**TASK DETAILS:**
Omit all pictures. Print the remaining lines exactly, from the start of the data through the line containing "You are a GUI".

**DATA EXTRACTS:**
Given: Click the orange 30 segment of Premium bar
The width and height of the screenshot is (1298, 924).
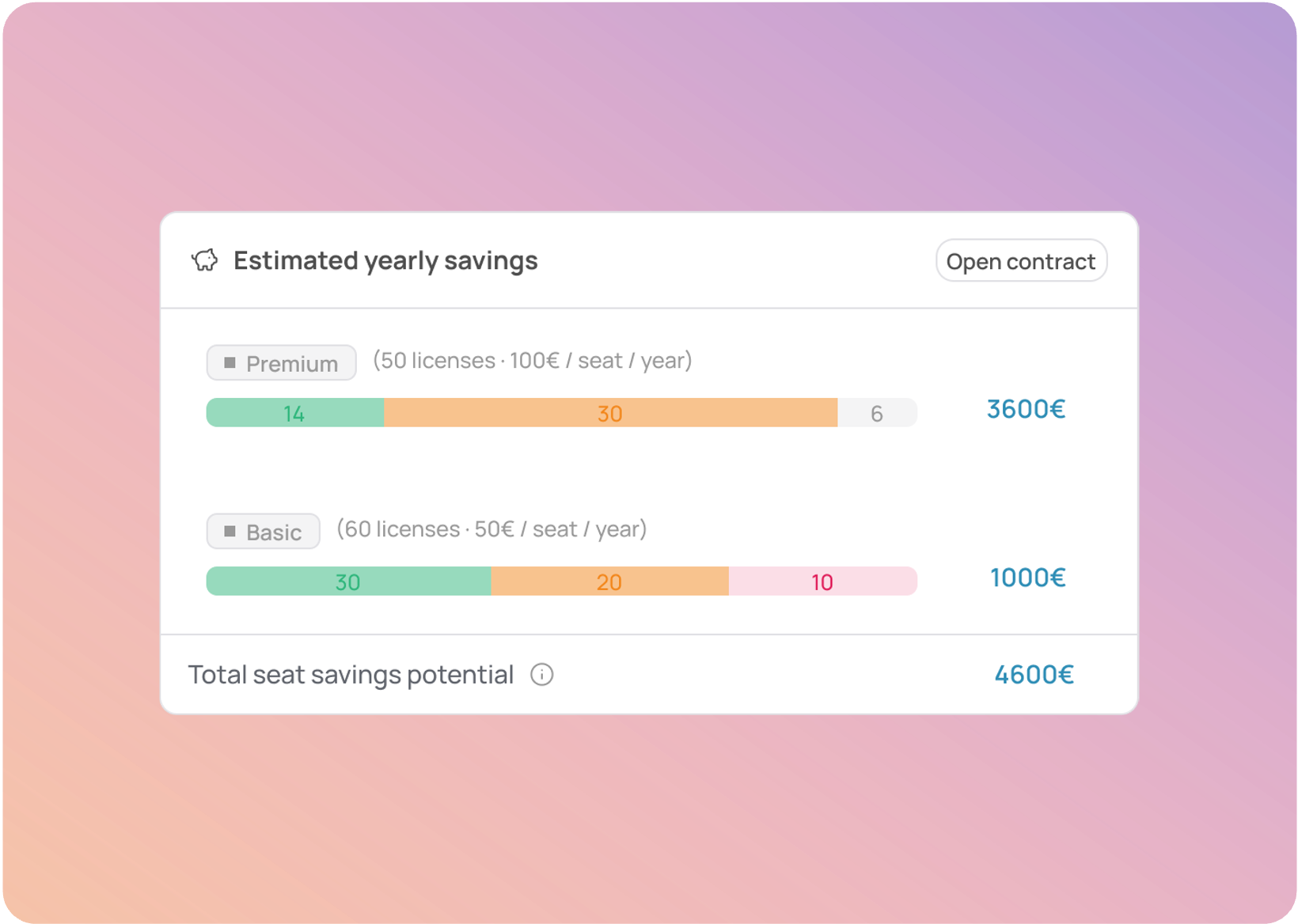Looking at the screenshot, I should 610,413.
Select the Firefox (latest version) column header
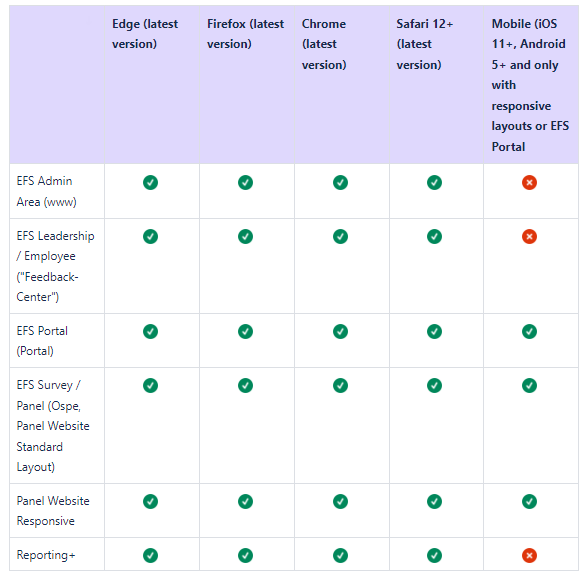This screenshot has width=588, height=578. coord(245,34)
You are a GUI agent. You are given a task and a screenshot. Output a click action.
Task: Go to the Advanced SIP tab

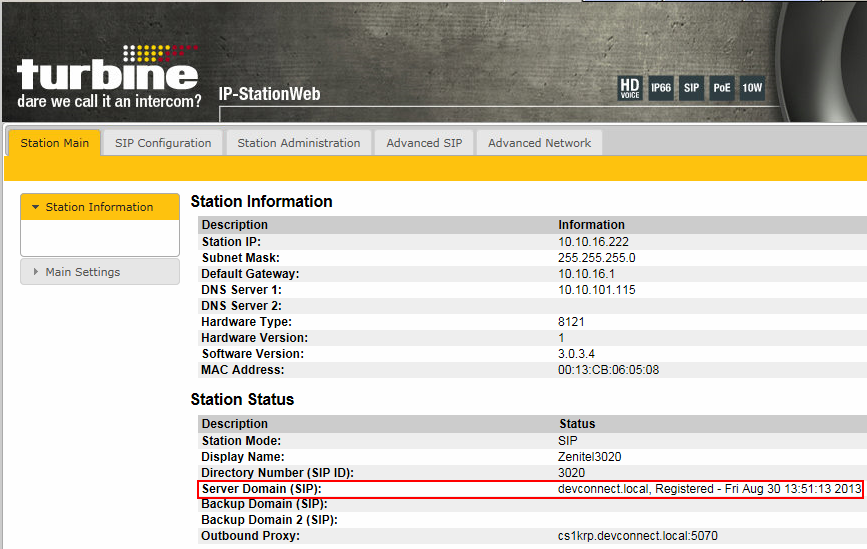coord(424,143)

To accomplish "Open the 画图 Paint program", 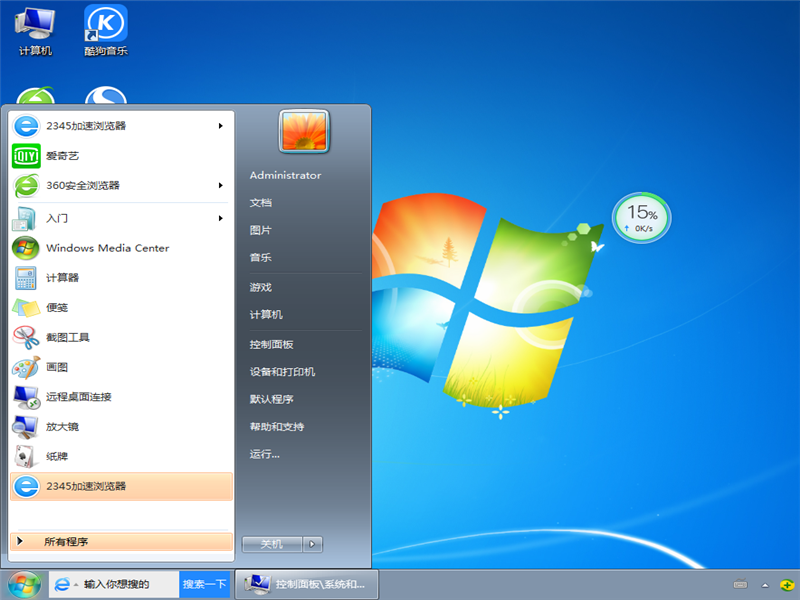I will click(x=55, y=368).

**ANSWER BOX:**
Given: Click the orange 30 segment of Premium bar
The width and height of the screenshot is (1298, 924).
Looking at the screenshot, I should 610,413.
Select the Firefox (latest version) column header
This screenshot has width=588, height=578. coord(245,34)
You are a GUI agent. You are given a task and a screenshot. Output a click action.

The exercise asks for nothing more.